Jurors contemplate charges in duck-feeding fight

Quinten Putnam testifies that he was forced to defend himself

FORT LAUDERDALE, Fla. – Jurors are deliberating in the trial of a man accused of beating a neighbor in a duck-feeding fight.

A man is on trial, fighting for his freedom, after being jailed for feeding a family of ducks.

"For two and a half years, my life has been in limbo," Quinten Putnam said. "I lost my home; I've been homeless."

After testifying on his own behalf at trial after being charged in a fight over Muscovy ducks so bizarre that it made international headlines two years ago, the emotion was written all over Putnam's face as he awaited the jury verdict.

"It's the most horrible thing in the world not knowing what your future is going to be," he said.
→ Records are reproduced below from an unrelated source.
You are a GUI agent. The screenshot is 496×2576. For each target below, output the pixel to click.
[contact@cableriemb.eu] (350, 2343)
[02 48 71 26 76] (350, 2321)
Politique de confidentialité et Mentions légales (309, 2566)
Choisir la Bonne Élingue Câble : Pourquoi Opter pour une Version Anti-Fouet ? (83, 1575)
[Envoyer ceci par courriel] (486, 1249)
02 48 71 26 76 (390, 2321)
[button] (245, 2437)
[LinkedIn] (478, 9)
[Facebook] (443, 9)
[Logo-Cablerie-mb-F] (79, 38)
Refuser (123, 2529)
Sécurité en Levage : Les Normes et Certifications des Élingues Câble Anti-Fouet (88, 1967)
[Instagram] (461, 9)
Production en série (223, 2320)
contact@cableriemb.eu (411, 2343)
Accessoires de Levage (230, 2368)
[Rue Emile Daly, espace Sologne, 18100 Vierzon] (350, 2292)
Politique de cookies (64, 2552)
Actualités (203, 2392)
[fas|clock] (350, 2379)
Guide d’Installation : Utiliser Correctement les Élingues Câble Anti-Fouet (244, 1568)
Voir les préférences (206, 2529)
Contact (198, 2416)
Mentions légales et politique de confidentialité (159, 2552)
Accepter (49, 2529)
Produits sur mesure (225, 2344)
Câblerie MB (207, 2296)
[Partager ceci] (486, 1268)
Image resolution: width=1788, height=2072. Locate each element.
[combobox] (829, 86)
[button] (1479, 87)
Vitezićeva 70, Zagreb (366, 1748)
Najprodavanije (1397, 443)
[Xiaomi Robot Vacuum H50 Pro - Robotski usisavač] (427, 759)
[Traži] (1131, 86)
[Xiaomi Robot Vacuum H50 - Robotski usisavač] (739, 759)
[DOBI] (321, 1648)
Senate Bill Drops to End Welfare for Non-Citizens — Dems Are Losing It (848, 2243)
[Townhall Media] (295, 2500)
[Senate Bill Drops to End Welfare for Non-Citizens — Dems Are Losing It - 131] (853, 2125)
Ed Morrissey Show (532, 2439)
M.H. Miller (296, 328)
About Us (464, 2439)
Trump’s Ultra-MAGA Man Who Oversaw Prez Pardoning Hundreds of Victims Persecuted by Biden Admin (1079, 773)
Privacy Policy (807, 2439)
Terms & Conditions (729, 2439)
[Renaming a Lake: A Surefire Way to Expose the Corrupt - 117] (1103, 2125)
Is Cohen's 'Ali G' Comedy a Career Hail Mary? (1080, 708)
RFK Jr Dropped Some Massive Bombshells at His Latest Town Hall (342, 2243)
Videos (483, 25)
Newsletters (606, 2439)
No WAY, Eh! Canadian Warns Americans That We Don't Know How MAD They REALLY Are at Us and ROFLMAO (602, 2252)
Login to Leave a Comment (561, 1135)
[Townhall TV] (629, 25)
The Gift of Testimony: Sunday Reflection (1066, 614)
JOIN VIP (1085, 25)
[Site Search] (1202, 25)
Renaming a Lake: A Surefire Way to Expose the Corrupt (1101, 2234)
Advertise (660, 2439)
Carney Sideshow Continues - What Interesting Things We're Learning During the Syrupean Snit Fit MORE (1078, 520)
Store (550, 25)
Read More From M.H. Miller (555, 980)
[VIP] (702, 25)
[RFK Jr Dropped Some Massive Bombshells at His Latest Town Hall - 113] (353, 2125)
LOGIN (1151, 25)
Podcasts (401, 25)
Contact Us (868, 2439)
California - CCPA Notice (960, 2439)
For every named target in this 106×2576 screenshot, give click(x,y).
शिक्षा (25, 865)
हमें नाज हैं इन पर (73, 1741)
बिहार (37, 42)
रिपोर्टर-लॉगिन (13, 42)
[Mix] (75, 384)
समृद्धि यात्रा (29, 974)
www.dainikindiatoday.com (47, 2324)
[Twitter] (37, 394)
Putnam -- facing up to five years in prison for battery on a person over 65 years of age -- finally testified in the trial Wednesday. He told the jury it was the alleged victim in the case -- his former neighbor, David Lawn -- who grabbed him in anger over the fact that he had fed a mother duck and her ducklings on May 11, 2014. No one argues that Lawn, an accused hater of the ducks that many consider pests, was the one who confronted Putnam.

"They defecate on my lawn," Lawn said.

Lawn claimed Putnam tackled him and beat him, but the prosecution's side was replete with contradictions from witnesses, and Putnam testified that Lawn forced him to defend himself.

"He came over and grabbed my shoulders," Putnam said.

He said that started a fight that ended with the two men on the street, where Putnam admitted during the struggle he struck Lawn 10 times with the palm of his hand in an attempt to get away from him. He also kicked him as he was rising up off of him. Prosecutor Andy Newman focused on the kick in his closing.

"How can you be in fear of being choked when you're standing, kicking a 69-year-old man?" Newman said. "Would that ever make sense?"

Putnam's public defender, Alexis Hudson, argued otherwise.

"In order to break free, he kicked him on the side," Hudson said. "Mr. Lawn let him go. That was the end of it."